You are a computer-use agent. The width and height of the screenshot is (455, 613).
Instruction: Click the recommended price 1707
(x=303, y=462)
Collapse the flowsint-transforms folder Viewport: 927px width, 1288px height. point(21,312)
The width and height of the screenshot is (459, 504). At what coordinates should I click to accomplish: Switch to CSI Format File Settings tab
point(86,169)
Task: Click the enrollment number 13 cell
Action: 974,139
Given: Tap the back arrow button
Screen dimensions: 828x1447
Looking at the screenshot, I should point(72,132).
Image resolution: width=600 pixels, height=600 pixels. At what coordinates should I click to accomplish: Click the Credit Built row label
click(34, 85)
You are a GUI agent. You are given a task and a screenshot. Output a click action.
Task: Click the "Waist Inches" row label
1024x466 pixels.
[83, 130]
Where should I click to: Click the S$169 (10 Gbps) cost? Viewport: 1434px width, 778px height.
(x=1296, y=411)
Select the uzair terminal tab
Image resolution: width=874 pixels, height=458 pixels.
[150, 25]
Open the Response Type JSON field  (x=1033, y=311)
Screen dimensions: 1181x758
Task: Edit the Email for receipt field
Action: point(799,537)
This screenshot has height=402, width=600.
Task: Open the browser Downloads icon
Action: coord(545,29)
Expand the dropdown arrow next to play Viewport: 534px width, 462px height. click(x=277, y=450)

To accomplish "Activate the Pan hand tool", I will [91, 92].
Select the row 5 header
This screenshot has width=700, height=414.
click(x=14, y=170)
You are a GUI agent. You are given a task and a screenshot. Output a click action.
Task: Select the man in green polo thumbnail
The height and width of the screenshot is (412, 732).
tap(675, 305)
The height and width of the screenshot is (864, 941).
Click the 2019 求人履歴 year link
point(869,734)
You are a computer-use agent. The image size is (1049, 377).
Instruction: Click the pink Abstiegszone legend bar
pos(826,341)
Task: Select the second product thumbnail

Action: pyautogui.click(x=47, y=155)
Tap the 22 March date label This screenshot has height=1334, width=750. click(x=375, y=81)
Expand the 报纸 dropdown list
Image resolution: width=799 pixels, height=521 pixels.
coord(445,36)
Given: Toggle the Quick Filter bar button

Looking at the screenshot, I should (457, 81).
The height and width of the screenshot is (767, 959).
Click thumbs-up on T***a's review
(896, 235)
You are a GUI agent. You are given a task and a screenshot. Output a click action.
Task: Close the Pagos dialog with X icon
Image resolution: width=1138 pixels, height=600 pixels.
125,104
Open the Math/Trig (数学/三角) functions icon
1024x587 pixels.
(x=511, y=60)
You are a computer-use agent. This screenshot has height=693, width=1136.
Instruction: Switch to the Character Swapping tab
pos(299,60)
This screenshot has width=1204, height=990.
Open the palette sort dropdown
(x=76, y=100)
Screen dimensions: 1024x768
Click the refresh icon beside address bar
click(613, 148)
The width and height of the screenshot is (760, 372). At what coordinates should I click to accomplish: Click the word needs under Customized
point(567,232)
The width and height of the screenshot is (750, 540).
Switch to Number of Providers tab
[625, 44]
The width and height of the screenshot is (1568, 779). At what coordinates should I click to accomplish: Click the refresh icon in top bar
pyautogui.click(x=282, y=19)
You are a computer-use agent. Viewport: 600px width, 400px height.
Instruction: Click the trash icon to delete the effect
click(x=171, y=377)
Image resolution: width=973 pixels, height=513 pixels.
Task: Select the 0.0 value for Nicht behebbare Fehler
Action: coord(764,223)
───
Exercise requirements →
Please reproduce the records above in their entirety, exactly as given.

Response box →
You are a computer-use agent. The width and height of the screenshot is (455, 613).
Instruction: Click the recommended price 1707
(x=303, y=462)
Collapse the flowsint-transforms folder Viewport: 927px width, 1288px height. point(21,312)
The width and height of the screenshot is (459, 504). At what coordinates should I click to accomplish: Switch to CSI Format File Settings tab
point(86,169)
Task: Click the enrollment number 13 cell
Action: 974,139
Given: Tap the back arrow button
Screen dimensions: 828x1447
Looking at the screenshot, I should point(72,132).
Image resolution: width=600 pixels, height=600 pixels. At what coordinates should I click to accomplish: Click the Credit Built row label
click(34, 85)
You are a GUI agent. You are given a task and a screenshot. Output a click action.
Task: Click the "Waist Inches" row label
1024x466 pixels.
[83, 130]
Where should I click to: Click the S$169 (10 Gbps) cost? Viewport: 1434px width, 778px height.
(x=1296, y=411)
Select the uzair terminal tab
Image resolution: width=874 pixels, height=458 pixels.
[150, 25]
Open the Response Type JSON field  (x=1033, y=311)
Screen dimensions: 1181x758
Task: Edit the Email for receipt field
Action: point(799,537)
This screenshot has height=402, width=600.
Task: Open the browser Downloads icon
Action: coord(545,29)
Expand the dropdown arrow next to play Viewport: 534px width, 462px height. click(x=277, y=450)

To accomplish "Activate the Pan hand tool", I will [91, 92].
Select the row 5 header
This screenshot has width=700, height=414.
click(x=14, y=170)
You are a GUI agent. You are given a task and a screenshot. Output a click action.
Task: Select the man in green polo thumbnail
The height and width of the screenshot is (412, 732).
tap(675, 305)
The height and width of the screenshot is (864, 941).
Click the 2019 求人履歴 year link
point(869,734)
You are a computer-use agent. The image size is (1049, 377).
Instruction: Click the pink Abstiegszone legend bar
pos(826,341)
Task: Select the second product thumbnail

Action: pyautogui.click(x=47, y=155)
Tap the 22 March date label This screenshot has height=1334, width=750. click(x=375, y=81)
Expand the 报纸 dropdown list
Image resolution: width=799 pixels, height=521 pixels.
coord(445,36)
Given: Toggle the Quick Filter bar button

Looking at the screenshot, I should (457, 81).
The height and width of the screenshot is (767, 959).
Click thumbs-up on T***a's review
(896, 235)
You are a GUI agent. You are given a task and a screenshot. Output a click action.
Task: Close the Pagos dialog with X icon
Image resolution: width=1138 pixels, height=600 pixels.
125,104
Open the Math/Trig (数学/三角) functions icon
1024x587 pixels.
(x=511, y=60)
You are a computer-use agent. This screenshot has height=693, width=1136.
Instruction: Switch to the Character Swapping tab
pos(299,60)
This screenshot has width=1204, height=990.
Open the palette sort dropdown
(x=76, y=100)
Screen dimensions: 1024x768
Click the refresh icon beside address bar
click(613, 148)
The width and height of the screenshot is (760, 372). At what coordinates should I click to accomplish: Click the word needs under Customized
point(567,232)
The width and height of the screenshot is (750, 540).
Switch to Number of Providers tab
[625, 44]
The width and height of the screenshot is (1568, 779). At what coordinates should I click to accomplish: Click the refresh icon in top bar
pyautogui.click(x=282, y=19)
You are a computer-use agent. Viewport: 600px width, 400px height.
Instruction: Click the trash icon to delete the effect
click(x=171, y=377)
Image resolution: width=973 pixels, height=513 pixels.
Task: Select the 0.0 value for Nicht behebbare Fehler
Action: coord(764,223)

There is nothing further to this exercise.